_Supplied data_.

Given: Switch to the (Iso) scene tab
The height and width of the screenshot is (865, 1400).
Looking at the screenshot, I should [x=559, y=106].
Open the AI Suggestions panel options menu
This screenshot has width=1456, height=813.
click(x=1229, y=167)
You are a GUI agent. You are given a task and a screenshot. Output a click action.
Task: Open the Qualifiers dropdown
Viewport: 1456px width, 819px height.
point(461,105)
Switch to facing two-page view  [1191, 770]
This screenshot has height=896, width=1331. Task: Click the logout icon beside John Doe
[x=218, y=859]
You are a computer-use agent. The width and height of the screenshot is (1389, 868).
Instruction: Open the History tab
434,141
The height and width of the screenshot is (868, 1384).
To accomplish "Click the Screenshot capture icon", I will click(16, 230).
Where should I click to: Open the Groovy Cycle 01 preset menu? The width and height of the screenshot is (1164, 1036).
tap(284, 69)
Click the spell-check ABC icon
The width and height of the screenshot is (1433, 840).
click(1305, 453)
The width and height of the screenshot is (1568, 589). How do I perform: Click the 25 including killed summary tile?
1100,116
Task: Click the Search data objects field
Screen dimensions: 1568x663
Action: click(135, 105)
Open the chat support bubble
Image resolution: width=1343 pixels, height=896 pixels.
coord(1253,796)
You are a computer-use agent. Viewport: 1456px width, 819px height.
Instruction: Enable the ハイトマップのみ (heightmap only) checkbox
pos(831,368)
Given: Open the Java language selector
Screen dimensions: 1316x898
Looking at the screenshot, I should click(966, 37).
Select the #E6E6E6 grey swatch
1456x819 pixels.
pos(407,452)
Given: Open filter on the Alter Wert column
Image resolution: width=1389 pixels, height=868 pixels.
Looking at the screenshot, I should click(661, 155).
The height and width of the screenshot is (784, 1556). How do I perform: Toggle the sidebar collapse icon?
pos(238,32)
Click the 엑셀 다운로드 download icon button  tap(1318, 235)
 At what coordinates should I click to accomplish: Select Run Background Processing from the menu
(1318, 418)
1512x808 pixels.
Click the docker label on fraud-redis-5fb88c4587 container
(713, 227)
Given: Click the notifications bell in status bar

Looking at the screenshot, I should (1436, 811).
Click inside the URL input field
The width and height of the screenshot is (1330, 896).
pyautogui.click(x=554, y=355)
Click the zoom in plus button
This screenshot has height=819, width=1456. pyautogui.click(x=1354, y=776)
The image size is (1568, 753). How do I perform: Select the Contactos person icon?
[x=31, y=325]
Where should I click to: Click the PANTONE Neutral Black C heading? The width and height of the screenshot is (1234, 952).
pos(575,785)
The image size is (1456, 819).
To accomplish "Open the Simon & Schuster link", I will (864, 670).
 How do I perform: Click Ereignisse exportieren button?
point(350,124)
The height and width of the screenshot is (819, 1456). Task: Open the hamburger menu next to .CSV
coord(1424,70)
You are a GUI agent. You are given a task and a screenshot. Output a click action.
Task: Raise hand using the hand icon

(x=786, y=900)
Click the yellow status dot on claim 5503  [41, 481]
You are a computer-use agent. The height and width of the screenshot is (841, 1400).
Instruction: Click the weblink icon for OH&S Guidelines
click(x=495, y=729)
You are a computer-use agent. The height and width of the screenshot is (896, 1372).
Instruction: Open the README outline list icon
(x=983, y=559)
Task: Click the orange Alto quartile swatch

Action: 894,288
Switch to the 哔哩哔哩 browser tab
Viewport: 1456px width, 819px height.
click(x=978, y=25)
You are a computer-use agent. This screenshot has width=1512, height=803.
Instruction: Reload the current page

_Work required_. Please write out, exactly as they appear above, only the lines in the stretch from the line with "Where should I click to: Open" through the line with "You are a computer-use agent. Viewport: 1456px".

_Problem solution_.
Where should I click to: Open the Groovy Cycle 01 preset menu? The width and height of the screenshot is (1164, 1036).
tap(284, 69)
Click the spell-check ABC icon
The width and height of the screenshot is (1433, 840).
click(1305, 453)
The width and height of the screenshot is (1568, 589). How do I perform: Click the 25 including killed summary tile?
1100,116
Task: Click the Search data objects field
Screen dimensions: 1568x663
Action: click(135, 105)
Open the chat support bubble
Image resolution: width=1343 pixels, height=896 pixels.
coord(1253,796)
You are a computer-use agent. Viewport: 1456px width, 819px height.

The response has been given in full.